Multi-locus sequence typing of E. bieneusi in musk deer

Code	Multi-locus sequence genotype
	ITS	MS1	MS3	MS4	MS7	MLGs
LD1	SC03	ns	ns	ns	Type I	MLG1
LD48	SC03	Type I	ns	ns	ns	MLG2
LD49	SC03	ns	ns	Type I	ns	MLG3
LM50	SC03	Type I	ns	ns	Type I	MLG4
LM61	SC03	Type I	Type I	ns	ns	MLG5
LM81	SC03	ns	Type I	ns	ns	MLG6
LM83	SC03	ns	Type I	ns	ns	MLG6
LM97	SC03	ns	Type I	ns	ns	MLG6
LM102	SC03	Type I	ns	ns	ns	MLG7
LM103	SC03	Type I	ns	ns	ns	MLG7
LM104	SC03	Type I	ns	ns	ns	MLG7
LM105	SC03	Type I	ns	ns	ns	MLG7
LM123	SC03	Type I	Type II	ns	Type I	MLG8
LM131	SC03	Type I	ns	ns	ns	MLG7
Others	SC03	ns	ns	ns	ns	MLG9

Abbreviation: ns not successfully sequenced or unsuccessful, PCR amplification

Although the genetic heterogeneity of G. duodenalis and E. bieneusi is well described, their method of transmission is still not clear. Investigations on their epidemiology, detection methods, and diagnosis are required to provide experimental bases for ensuring the health and safety of both animals and humans.

Conclusions

This study demonstrated the prevalence of G. duodenalis and E. bieneusi in forest musk deer in China.
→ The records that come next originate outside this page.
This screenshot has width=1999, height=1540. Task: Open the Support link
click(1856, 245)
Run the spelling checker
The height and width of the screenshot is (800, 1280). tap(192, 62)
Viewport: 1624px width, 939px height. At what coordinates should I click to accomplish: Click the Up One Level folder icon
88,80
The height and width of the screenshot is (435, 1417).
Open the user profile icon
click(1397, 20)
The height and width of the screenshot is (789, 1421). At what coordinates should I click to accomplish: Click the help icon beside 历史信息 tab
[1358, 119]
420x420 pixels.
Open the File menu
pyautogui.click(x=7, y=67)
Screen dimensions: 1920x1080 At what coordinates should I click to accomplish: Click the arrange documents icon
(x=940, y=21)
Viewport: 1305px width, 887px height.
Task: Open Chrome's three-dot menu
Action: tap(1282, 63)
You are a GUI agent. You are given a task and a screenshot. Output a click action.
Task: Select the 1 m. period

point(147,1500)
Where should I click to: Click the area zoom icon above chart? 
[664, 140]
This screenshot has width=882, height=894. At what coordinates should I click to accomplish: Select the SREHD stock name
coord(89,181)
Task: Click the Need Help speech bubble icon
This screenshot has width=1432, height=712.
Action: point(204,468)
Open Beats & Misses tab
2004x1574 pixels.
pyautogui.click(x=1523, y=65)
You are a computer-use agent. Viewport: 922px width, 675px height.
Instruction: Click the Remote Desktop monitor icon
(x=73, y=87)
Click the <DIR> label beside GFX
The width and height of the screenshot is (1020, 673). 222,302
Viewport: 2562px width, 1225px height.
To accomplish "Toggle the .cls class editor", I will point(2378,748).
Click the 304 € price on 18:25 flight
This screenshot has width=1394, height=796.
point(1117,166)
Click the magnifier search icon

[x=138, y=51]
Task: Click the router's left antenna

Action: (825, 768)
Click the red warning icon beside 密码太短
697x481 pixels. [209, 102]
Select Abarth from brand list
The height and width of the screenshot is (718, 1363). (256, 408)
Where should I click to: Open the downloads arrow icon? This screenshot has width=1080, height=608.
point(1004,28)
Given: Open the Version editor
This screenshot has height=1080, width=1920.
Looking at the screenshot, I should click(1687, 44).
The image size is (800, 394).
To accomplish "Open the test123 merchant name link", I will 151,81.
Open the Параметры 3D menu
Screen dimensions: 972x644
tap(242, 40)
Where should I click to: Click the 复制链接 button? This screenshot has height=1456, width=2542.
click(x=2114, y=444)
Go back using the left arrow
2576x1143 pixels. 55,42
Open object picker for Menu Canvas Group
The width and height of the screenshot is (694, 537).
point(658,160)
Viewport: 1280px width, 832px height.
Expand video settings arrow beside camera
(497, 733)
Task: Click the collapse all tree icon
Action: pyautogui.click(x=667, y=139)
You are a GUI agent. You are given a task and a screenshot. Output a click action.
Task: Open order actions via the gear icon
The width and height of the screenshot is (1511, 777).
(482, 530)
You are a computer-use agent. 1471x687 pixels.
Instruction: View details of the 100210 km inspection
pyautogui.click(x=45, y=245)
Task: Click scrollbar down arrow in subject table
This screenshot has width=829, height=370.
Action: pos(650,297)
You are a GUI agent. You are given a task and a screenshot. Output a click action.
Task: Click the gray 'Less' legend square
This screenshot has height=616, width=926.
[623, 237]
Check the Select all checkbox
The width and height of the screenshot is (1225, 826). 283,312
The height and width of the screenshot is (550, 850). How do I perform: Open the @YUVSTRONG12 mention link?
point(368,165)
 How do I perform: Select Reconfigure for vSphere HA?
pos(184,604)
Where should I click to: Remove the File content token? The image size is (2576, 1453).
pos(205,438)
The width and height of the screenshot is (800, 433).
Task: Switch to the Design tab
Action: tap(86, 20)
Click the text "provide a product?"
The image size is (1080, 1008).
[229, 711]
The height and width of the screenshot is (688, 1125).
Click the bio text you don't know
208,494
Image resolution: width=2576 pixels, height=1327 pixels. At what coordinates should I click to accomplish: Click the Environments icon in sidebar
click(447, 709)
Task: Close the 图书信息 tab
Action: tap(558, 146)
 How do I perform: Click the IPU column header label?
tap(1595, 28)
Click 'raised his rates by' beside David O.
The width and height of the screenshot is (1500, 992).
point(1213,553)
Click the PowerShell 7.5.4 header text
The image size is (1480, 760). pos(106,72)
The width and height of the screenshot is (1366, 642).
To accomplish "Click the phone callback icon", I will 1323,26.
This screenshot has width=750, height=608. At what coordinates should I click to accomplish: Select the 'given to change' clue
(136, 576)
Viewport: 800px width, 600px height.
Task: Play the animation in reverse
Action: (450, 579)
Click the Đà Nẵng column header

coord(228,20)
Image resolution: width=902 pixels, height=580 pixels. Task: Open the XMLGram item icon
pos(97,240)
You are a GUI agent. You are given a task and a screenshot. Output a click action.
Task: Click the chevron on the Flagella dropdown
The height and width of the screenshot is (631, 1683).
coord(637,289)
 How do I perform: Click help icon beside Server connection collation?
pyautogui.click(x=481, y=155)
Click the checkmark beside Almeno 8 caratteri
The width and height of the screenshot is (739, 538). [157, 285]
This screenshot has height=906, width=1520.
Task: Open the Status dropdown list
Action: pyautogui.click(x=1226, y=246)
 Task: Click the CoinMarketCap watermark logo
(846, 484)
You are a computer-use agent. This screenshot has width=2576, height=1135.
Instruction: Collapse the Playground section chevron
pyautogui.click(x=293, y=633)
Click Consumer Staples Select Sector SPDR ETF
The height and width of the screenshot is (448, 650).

Furthermore, to our knowledge, this is the first report of G. duodenalis and E. bieneusi infections in musk deer and thus demonstrating that the host range of these parasites is wider than previously reported. Zoonotic genotypes identified in this study showed the transmission potential of G. duodenalis and E. bieneusi from forest musk deer to humans or other animals. Currently, there is no known effective vaccine or drug to treat infection with these parasites. Hence, measures should be taken to prevent humans and animals from being infected by these parasites.